_Task item_. Within the records below is a range that opens at the line with "Lavoro, diritti, pensioni: Verso" and closes at the line with "Centro Sociale Bruno (26, 2390)". Return that range word for word, both ends included, and only that range.
━━━ Data under study
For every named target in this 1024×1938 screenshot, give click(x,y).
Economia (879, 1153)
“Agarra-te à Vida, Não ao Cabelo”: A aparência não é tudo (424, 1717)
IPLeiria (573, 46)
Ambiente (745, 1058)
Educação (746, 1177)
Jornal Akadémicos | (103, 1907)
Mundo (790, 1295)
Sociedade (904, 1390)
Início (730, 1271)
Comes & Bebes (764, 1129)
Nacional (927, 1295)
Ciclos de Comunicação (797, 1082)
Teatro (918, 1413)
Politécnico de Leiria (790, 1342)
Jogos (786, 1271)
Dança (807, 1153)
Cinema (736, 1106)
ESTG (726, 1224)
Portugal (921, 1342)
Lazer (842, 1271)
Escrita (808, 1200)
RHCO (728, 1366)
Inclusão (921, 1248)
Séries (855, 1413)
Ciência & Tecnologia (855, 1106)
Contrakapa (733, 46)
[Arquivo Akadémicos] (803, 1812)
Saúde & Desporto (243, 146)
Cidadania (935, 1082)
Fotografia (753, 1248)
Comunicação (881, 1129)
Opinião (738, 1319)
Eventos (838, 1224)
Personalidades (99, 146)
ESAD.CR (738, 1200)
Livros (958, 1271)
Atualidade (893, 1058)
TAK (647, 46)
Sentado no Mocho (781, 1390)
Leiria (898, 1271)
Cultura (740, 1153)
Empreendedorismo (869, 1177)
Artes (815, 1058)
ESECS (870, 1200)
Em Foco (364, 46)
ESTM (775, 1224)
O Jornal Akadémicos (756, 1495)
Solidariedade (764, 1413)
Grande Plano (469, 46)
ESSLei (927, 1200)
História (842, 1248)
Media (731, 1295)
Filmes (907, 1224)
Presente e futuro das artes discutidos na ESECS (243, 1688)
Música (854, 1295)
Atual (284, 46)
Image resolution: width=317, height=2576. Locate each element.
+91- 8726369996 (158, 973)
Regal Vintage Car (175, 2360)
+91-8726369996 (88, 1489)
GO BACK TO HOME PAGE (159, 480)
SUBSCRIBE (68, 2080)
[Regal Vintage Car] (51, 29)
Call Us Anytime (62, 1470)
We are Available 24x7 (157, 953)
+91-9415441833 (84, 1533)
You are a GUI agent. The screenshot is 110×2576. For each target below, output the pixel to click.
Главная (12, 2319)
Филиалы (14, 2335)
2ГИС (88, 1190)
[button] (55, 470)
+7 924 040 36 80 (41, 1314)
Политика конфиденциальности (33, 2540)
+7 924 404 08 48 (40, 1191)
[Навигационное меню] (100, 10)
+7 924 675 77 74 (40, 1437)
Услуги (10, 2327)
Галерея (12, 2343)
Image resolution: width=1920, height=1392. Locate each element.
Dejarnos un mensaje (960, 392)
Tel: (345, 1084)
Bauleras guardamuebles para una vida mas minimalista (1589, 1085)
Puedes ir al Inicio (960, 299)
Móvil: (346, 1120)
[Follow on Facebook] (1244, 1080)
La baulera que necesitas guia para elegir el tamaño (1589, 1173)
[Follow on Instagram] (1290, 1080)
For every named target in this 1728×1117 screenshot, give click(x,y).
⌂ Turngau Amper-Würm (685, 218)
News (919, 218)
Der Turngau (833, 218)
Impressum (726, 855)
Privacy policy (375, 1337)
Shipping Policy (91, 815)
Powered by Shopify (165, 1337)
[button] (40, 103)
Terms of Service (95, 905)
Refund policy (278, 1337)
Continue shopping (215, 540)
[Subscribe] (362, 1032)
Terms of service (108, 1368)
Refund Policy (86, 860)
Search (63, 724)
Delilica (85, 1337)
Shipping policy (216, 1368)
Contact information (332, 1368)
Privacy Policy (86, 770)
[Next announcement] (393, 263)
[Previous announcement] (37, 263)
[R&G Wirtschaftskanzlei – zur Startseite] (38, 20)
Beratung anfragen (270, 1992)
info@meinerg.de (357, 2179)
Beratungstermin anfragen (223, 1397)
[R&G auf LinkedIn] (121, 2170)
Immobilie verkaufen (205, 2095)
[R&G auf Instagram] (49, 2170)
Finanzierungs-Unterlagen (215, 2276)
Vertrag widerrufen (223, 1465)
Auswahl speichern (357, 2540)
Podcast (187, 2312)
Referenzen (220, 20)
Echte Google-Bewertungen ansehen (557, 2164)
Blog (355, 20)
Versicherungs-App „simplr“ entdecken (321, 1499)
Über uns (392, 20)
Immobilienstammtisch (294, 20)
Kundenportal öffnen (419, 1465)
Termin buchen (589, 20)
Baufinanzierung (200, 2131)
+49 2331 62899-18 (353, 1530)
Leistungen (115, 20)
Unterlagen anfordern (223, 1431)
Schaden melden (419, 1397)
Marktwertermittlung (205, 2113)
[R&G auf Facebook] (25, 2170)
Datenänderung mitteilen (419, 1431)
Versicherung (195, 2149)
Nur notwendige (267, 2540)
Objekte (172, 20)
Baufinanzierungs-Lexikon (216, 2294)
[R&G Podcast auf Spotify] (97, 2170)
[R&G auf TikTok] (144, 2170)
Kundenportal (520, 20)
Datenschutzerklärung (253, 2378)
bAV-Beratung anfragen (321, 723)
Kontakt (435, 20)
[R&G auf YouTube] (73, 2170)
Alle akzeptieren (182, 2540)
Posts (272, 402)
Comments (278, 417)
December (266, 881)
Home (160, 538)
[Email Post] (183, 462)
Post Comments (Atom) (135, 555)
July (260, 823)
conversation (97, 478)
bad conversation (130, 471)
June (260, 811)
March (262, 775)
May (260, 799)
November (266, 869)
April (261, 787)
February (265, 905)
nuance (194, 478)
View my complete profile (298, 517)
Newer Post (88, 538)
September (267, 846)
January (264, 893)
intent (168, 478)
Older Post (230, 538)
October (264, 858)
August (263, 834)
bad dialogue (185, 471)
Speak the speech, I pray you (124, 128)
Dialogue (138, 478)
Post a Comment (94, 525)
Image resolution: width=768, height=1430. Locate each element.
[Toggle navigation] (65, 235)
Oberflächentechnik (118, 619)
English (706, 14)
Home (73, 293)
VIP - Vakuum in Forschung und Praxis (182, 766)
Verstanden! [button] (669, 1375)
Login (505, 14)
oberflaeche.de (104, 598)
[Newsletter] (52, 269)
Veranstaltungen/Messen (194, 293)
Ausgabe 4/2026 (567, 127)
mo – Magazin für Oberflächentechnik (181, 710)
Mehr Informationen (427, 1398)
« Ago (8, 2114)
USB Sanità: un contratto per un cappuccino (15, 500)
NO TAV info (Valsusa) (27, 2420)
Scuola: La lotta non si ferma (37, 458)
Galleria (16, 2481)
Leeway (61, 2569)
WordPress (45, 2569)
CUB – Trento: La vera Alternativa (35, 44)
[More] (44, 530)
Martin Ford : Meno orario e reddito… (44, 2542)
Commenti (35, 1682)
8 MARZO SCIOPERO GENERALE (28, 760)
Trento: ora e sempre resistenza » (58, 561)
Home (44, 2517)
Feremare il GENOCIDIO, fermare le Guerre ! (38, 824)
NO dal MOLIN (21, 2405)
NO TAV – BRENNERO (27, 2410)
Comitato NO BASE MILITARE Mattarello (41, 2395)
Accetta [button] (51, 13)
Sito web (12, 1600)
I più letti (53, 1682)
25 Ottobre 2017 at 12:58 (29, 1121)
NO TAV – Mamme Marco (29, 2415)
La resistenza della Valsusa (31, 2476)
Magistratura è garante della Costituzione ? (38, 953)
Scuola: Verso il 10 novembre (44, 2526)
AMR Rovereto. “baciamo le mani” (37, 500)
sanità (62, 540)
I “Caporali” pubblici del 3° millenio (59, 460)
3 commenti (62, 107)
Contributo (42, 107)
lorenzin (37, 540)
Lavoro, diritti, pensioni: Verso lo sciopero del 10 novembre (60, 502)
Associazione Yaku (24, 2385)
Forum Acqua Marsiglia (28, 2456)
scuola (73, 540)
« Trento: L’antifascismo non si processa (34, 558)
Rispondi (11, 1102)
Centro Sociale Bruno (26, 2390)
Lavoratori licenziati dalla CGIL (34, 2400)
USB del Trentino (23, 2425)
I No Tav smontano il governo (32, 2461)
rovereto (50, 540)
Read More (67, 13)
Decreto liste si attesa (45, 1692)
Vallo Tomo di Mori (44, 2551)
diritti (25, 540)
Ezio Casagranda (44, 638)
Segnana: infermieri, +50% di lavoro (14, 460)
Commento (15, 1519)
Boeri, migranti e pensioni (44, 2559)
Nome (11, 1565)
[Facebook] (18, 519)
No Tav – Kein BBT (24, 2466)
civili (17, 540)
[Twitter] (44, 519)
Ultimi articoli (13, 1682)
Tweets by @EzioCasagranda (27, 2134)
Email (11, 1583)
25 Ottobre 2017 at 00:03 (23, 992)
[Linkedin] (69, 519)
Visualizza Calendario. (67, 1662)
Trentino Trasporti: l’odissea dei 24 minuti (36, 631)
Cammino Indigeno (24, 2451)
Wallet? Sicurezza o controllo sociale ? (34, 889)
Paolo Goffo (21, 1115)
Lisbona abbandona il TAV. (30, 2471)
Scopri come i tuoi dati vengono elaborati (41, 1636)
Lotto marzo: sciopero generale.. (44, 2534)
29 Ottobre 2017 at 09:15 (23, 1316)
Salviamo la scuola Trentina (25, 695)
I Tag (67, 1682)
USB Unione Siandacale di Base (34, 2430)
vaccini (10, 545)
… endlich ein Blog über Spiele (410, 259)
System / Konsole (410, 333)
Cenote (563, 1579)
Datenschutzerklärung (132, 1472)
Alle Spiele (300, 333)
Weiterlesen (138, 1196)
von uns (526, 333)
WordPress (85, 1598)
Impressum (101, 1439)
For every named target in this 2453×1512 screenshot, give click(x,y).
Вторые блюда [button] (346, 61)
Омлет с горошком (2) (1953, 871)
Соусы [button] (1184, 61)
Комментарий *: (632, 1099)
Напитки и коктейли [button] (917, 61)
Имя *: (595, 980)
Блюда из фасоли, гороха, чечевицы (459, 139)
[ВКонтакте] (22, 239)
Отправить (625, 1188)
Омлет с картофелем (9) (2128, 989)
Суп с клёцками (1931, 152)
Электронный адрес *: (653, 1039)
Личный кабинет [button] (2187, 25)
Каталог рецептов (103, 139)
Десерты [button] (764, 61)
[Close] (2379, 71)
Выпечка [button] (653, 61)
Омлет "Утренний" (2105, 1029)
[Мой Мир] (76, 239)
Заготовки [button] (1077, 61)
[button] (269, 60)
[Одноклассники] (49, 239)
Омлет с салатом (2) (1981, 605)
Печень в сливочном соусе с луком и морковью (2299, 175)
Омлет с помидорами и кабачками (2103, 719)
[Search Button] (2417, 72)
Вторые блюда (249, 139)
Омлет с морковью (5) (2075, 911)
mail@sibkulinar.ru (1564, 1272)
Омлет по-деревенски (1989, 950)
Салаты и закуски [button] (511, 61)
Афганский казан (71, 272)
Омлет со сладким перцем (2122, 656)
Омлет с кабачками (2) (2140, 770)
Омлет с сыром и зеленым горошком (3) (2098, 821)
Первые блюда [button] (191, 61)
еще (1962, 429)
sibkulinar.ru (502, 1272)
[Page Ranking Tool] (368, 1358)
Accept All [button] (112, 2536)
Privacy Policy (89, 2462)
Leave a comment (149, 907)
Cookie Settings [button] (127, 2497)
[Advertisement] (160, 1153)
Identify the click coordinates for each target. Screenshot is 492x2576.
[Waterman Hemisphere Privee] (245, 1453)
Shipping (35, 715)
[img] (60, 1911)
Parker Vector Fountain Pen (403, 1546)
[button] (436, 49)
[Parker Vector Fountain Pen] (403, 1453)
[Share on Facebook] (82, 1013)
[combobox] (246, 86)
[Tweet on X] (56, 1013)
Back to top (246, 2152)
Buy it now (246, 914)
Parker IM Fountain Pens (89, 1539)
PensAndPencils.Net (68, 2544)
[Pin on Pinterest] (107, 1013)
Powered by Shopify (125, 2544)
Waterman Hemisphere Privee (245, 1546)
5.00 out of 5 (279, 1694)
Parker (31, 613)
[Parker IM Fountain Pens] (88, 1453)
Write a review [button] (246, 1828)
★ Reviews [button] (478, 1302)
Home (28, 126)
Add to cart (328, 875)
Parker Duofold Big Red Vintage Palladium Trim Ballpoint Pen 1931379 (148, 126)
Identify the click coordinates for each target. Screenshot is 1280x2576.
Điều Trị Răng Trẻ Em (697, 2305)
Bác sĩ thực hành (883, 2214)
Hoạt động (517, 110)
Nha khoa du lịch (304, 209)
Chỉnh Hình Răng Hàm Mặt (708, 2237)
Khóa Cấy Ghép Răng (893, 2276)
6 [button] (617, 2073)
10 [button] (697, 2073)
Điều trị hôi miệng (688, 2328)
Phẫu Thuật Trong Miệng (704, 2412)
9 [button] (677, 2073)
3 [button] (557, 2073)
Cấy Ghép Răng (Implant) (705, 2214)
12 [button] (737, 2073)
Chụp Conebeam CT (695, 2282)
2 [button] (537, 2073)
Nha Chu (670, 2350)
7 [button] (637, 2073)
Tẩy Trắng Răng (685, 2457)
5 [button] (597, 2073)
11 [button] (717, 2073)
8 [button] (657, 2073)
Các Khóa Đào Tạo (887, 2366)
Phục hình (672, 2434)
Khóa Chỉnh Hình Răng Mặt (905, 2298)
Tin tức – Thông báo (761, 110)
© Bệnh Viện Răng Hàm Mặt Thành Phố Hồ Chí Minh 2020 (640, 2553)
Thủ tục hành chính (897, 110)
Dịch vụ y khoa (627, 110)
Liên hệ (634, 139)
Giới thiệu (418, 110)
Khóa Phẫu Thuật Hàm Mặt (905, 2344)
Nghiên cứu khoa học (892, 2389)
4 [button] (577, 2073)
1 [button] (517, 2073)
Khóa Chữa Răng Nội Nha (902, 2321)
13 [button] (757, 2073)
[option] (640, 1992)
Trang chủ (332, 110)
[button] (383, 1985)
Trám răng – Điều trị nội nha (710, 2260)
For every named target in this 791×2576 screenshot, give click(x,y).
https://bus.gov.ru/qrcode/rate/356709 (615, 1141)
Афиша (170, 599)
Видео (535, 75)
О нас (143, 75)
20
━━━━━━
_The completed task_.
Lavoro, diritti, pensioni: Verso lo sciopero del 10 novembre (60, 502)
Associazione Yaku (24, 2385)
Forum Acqua Marsiglia (28, 2456)
scuola (73, 540)
« Trento: L’antifascismo non si processa (34, 558)
Rispondi (11, 1102)
Centro Sociale Bruno (26, 2390)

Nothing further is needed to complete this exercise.